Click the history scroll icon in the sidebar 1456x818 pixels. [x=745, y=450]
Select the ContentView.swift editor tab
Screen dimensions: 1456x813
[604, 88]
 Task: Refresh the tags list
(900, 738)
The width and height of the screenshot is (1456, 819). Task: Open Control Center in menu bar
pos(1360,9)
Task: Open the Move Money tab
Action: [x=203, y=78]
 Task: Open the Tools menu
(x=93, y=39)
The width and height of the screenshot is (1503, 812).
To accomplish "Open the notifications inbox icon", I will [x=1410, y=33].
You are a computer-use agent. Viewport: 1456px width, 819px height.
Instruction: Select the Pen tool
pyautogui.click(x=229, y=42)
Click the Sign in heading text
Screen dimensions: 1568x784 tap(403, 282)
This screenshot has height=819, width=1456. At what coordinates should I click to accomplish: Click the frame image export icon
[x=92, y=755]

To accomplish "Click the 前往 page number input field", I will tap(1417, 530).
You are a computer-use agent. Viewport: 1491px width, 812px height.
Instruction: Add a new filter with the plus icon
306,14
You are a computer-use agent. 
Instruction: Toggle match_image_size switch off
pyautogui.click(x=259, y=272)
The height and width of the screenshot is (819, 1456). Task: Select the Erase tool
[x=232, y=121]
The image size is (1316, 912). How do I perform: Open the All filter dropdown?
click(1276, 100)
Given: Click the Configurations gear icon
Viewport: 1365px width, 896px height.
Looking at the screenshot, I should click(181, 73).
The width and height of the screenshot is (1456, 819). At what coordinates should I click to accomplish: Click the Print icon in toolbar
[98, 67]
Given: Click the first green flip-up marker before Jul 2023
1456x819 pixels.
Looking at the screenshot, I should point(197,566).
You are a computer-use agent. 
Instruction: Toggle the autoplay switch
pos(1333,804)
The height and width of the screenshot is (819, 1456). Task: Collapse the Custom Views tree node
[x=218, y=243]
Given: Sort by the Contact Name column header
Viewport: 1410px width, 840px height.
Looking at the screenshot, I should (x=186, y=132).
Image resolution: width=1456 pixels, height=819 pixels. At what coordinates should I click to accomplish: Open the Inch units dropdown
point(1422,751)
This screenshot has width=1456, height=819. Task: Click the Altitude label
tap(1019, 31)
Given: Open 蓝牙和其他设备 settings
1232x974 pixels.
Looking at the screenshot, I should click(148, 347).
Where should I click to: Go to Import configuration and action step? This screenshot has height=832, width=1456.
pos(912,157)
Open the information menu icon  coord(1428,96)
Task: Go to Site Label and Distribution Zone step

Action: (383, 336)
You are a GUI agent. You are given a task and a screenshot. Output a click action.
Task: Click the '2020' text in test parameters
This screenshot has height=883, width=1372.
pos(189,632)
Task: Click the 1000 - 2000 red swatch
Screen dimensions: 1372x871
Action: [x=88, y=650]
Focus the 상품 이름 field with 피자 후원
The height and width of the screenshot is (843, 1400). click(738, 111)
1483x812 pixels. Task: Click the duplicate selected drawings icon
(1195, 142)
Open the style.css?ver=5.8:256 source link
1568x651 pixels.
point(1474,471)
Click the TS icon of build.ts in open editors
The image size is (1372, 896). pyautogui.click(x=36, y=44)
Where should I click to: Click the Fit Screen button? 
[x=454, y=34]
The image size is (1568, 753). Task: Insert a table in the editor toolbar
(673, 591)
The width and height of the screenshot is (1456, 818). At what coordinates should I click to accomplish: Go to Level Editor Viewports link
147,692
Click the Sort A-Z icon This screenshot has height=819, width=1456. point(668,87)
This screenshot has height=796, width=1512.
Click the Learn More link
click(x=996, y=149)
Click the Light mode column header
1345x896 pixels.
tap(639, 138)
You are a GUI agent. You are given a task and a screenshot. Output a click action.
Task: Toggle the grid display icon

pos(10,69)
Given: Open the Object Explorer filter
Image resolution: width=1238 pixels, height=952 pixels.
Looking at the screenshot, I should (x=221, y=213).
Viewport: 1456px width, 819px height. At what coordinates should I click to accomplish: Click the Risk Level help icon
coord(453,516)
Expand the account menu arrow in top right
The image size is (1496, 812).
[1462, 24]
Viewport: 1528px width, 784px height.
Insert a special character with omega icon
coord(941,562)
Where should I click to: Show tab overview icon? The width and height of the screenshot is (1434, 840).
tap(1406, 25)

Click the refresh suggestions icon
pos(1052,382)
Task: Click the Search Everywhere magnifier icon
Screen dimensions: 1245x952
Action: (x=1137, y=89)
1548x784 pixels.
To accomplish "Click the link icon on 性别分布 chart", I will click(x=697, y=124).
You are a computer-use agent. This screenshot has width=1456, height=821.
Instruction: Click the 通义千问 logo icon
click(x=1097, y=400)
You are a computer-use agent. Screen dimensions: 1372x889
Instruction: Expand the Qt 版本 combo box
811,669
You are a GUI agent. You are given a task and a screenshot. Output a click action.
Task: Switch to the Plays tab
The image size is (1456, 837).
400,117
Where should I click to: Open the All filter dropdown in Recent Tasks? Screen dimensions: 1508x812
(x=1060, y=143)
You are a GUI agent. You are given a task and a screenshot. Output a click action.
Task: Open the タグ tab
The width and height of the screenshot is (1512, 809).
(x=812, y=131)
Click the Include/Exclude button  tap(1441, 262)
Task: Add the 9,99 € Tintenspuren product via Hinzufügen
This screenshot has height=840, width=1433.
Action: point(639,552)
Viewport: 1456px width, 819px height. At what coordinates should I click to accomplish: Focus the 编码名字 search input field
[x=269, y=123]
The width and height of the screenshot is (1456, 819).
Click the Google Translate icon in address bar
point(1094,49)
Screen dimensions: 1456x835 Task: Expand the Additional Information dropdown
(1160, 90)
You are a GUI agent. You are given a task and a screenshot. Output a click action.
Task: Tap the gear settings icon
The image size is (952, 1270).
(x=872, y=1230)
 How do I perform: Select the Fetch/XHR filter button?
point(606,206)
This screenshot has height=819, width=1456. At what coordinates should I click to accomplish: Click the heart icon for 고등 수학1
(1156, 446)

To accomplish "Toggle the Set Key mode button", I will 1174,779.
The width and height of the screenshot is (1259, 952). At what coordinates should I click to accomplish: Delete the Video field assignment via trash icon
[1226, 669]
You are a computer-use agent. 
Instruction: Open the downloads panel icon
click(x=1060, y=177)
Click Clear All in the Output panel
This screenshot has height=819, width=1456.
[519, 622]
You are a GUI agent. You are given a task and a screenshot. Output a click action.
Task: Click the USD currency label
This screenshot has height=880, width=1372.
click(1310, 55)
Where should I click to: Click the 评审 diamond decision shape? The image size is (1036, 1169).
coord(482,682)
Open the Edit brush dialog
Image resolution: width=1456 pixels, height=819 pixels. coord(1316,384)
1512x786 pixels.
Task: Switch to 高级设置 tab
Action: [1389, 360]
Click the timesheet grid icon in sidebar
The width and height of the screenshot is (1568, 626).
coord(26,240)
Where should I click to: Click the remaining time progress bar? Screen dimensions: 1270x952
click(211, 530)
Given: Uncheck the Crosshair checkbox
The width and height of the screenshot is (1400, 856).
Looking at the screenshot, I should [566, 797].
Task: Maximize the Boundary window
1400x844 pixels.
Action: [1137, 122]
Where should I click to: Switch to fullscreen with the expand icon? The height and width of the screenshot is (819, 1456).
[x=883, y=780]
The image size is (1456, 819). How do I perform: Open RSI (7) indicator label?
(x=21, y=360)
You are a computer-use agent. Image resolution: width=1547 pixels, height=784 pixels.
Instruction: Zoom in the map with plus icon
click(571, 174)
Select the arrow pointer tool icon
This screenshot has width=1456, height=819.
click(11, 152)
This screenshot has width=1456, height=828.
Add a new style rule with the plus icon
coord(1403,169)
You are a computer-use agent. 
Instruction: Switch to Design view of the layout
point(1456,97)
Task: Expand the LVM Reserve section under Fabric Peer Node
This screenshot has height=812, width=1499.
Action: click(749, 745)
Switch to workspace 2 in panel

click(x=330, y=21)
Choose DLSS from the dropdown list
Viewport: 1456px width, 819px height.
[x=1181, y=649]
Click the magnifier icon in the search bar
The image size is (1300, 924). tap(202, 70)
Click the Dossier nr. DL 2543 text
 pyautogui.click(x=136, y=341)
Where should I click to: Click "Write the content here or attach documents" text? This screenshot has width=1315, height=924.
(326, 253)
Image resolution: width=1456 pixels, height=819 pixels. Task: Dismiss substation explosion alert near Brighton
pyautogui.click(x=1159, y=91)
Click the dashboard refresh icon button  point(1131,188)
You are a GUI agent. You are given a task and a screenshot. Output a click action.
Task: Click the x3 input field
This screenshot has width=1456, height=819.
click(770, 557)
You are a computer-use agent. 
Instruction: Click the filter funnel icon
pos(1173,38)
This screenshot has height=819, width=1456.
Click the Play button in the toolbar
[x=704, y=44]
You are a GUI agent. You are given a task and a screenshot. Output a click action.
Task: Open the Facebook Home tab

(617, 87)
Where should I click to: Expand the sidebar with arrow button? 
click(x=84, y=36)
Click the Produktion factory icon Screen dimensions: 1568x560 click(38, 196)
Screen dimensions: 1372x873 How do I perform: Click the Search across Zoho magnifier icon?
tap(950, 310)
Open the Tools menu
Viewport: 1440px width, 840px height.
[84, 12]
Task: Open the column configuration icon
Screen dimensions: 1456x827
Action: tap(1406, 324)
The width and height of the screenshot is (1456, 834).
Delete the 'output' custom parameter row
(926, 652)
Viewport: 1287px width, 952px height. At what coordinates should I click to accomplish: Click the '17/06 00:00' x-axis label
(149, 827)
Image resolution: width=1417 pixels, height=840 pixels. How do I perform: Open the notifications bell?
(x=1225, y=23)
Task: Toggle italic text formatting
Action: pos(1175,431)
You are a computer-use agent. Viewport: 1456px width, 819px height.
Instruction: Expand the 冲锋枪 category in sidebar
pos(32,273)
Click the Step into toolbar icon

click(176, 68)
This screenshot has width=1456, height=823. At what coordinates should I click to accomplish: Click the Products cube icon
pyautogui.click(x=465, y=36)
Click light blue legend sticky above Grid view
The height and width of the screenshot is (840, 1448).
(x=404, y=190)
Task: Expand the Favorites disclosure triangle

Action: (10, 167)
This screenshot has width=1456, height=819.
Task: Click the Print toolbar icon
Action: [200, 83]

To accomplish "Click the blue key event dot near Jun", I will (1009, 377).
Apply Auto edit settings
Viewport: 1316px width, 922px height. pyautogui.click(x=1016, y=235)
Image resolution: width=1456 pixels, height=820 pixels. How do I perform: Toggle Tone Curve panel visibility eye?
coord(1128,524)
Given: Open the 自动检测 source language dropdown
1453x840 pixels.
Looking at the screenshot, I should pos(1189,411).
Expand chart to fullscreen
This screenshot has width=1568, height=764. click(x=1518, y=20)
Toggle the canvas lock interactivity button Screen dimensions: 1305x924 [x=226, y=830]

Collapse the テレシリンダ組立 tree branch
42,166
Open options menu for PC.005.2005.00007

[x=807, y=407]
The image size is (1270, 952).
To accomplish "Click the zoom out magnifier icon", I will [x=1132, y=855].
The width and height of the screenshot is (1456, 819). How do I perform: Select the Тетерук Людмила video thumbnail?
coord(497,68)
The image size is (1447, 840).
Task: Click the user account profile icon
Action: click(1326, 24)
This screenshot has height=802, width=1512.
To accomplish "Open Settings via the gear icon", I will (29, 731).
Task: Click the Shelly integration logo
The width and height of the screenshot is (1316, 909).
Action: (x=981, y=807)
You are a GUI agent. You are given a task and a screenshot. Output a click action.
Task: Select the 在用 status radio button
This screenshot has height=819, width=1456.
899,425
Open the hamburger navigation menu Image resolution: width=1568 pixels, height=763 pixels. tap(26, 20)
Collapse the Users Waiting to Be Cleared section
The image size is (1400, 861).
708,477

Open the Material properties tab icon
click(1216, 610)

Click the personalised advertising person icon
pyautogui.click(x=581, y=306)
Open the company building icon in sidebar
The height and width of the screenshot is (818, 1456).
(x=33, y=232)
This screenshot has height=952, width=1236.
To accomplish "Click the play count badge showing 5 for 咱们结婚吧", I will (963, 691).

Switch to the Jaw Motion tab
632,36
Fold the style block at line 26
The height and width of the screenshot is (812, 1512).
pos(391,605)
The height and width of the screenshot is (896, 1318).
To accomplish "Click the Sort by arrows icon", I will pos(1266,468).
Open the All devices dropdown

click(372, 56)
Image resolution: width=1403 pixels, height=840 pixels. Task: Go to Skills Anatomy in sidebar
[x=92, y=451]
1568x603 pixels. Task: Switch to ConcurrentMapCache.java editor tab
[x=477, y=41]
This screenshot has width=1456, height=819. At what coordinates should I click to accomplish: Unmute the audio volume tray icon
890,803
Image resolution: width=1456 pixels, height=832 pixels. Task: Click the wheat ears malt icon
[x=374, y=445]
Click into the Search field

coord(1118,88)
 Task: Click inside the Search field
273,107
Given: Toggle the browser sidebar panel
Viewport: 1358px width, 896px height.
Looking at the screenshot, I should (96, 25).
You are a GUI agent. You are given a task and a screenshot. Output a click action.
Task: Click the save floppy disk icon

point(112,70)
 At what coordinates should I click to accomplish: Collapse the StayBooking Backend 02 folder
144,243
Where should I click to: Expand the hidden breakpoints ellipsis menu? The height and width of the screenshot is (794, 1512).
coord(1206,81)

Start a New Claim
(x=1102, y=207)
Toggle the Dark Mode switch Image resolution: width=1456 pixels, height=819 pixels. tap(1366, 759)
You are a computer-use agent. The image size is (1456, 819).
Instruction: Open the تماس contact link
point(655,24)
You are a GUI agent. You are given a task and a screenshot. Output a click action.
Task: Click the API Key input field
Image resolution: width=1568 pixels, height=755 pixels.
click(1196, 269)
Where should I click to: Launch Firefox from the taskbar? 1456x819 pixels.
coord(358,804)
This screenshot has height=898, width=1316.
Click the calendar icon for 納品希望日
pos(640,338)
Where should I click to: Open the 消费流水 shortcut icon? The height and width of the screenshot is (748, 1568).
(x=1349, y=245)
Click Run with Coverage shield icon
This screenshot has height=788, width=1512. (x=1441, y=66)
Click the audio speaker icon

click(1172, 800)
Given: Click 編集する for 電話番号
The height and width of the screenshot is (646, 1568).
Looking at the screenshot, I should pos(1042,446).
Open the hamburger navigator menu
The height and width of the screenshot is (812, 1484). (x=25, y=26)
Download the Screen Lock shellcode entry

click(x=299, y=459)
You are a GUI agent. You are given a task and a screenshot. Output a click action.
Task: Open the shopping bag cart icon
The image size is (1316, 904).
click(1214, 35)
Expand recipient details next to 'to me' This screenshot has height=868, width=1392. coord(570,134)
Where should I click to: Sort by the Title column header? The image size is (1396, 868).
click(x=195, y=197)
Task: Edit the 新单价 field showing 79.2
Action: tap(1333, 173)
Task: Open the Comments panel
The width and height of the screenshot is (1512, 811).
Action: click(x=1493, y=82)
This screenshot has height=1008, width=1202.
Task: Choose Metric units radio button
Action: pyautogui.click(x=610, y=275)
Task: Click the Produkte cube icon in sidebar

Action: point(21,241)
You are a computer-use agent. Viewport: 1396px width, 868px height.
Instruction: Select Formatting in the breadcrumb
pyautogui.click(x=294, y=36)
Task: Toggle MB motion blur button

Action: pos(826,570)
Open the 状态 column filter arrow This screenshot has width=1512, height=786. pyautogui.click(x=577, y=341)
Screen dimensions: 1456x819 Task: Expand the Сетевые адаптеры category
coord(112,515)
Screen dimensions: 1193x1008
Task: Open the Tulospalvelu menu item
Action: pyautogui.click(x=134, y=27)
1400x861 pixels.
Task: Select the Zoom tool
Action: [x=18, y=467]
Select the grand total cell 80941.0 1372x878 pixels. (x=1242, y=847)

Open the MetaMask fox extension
*****
▸ **Exercise objective**:
Check each line of the entries for the string "gear". Copy the lines that have it.

▸ **Answer box**:
Given: Click the Configurations gear icon
Task: Tap the gear settings icon
To accomplish "Open Settings via the gear icon", I will (29, 731).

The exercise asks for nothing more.